Le mythe de la Victoire forme un élément essentiel du vaste système de propagande soviétique, au sens de diffusion d’un mode de pensée et d’action particulier destiné à forger « l’homme nouveau » : il sanctifie les morts, l’héroïsme et l’esprit de sacrifice des combattants et des civils – petits et grands, jeunes et vieux –. Il ressoude les peuples de l’URSS, encore récemment divisés et meurtris par les répressions, autour de la figure controversée de Staline et, par-delà, du parti communiste. Il solidarise les quinze républiques soviétiques autour d’une toile de fond de souffrances et de bravoure partagées. Il sert de matrice à une reconfiguration identitaire de l’Homo sovieticus, moins communiste que patriote. Il sert de justification aux problèmes dans la vie quotidienne : si les pénuries persistent, c’est toujours de la faute de la guerre, dont les séquelles perdurent. Le mythe de la Grande Guerre patriotique, permet l’émergence d’un mythe du Brejnev combattant. Dans le contexte de la guerre froide – qui est aussi une guerre des mémoires –, le récit de la libération de Novorossiysk sert de « contre-mythe » : c’est un « alter-D-Day ».
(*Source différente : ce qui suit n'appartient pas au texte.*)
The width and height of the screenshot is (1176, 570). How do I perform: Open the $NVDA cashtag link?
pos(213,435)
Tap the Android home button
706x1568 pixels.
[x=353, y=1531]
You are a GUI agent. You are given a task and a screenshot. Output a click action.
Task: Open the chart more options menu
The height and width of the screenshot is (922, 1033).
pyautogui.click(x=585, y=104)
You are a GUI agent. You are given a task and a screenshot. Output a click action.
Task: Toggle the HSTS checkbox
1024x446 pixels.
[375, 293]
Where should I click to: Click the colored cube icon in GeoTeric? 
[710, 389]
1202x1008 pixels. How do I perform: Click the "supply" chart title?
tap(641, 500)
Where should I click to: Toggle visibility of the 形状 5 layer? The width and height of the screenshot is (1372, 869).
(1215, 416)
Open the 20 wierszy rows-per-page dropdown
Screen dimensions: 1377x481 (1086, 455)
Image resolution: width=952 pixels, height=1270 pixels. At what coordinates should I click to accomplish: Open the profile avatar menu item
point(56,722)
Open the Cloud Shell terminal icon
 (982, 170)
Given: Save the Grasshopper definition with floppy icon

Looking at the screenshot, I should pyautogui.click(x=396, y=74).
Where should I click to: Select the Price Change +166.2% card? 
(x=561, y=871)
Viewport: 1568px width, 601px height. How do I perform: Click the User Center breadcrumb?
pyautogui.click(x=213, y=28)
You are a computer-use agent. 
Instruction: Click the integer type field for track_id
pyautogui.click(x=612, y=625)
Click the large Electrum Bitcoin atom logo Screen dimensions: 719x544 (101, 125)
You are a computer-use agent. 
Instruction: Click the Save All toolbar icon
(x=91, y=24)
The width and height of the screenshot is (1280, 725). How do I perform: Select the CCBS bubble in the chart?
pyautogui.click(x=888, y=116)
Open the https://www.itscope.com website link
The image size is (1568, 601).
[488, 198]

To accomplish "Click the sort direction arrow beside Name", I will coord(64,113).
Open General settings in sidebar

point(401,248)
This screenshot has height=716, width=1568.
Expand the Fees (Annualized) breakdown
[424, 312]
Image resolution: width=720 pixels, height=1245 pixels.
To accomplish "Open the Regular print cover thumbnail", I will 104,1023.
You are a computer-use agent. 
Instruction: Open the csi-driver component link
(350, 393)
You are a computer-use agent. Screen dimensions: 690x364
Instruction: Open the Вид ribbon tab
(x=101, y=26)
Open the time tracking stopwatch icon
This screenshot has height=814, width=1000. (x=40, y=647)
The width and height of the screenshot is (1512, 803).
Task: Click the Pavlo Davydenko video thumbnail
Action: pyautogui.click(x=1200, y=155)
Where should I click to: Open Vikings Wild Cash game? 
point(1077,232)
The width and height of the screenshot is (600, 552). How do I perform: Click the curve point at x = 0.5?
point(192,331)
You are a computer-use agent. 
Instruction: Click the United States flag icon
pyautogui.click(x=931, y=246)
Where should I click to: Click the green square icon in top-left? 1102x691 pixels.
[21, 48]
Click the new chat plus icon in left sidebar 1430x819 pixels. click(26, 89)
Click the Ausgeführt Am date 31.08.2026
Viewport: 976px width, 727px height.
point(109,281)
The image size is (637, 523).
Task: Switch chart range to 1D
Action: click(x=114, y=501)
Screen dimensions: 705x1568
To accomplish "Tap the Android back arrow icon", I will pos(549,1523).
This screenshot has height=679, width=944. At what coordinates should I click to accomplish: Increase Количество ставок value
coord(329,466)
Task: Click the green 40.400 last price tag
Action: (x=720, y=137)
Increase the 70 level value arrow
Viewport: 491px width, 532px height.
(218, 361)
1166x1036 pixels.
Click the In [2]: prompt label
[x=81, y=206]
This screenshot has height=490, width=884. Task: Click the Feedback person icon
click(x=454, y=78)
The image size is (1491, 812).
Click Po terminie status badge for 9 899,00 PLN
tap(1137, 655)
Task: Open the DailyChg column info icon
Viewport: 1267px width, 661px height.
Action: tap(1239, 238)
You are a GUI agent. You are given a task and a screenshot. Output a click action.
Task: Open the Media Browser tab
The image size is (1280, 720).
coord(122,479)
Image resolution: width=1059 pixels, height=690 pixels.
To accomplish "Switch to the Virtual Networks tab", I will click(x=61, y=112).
Mais sa principale raison d’être, étant donné qu’il est moins axé sur le « patriotisme du désespoir », est d’injecter de l’optimisme dans le culte de la Grande Guerre patriotique, fondé sur les morts et les souffrances inimaginables de la population. Il offre au public la possibilité de s’identifier non plus à un mort, mais à un survivant.
Le mythe brejnévien est, au fond, un hymne à la résilience. Inévitablement, le mythe fait de Brejnev un héros ou, mieux, un « guéroï » comme disent les Russes, vocable évocateur de la culture patriotique. C’est là qu’il faut chercher la raison pour laquelle il a toujours exercé un fort pouvoir de séduction. Certes, Brejnev n’a jamais fasciné les foules, ni par la noirceur de son âme, ni par sa jubilation à transgresser les normes, même s’il s’est évidemment trouvé des personnes pour l’adorer jusqu’à écrire des vers en son honneur.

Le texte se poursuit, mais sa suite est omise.